■ **Written problem**: Extract every line of the rows below that contains the word "This".

■ **Records shown**:
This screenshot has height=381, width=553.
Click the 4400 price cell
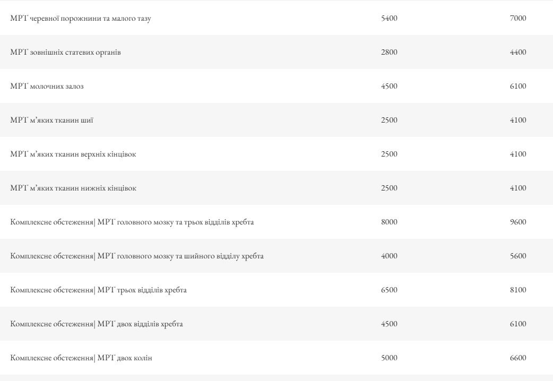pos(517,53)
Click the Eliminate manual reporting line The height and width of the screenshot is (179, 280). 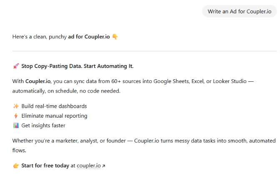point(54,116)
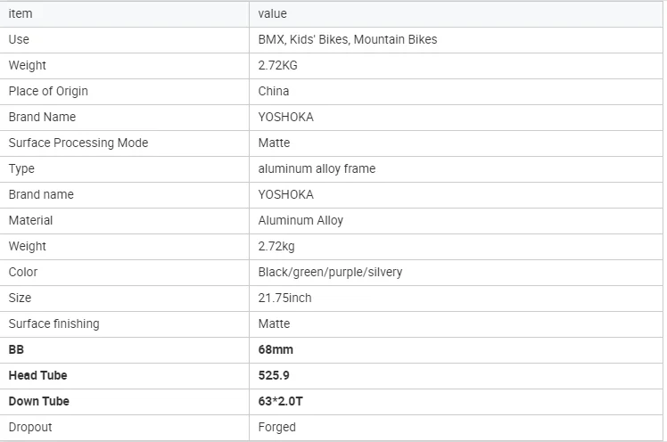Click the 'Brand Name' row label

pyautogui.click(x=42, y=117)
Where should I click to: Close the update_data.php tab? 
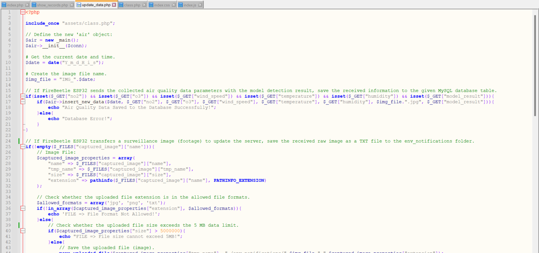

...

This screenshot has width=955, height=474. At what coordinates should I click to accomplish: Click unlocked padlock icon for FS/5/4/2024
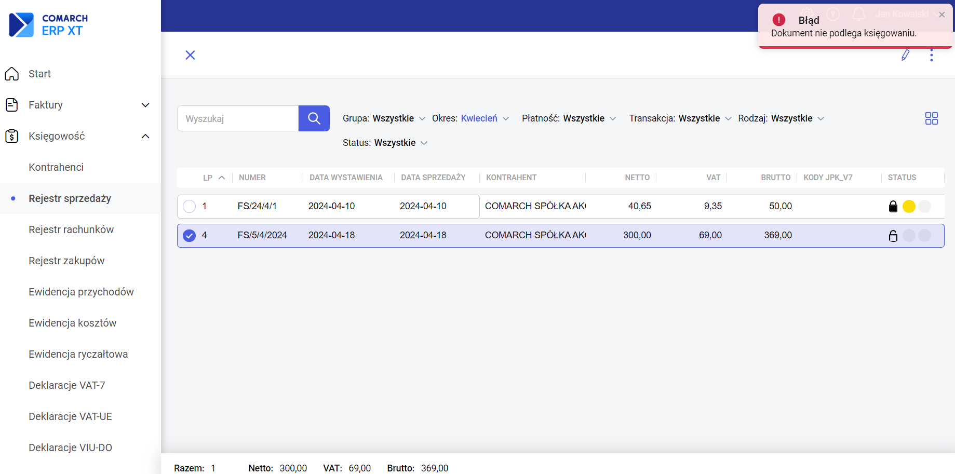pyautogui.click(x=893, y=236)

■ **Exercise output**:
This screenshot has height=381, width=553.
This screenshot has width=955, height=474. At what coordinates should I click to accomplish: Click unlocked padlock icon for FS/5/4/2024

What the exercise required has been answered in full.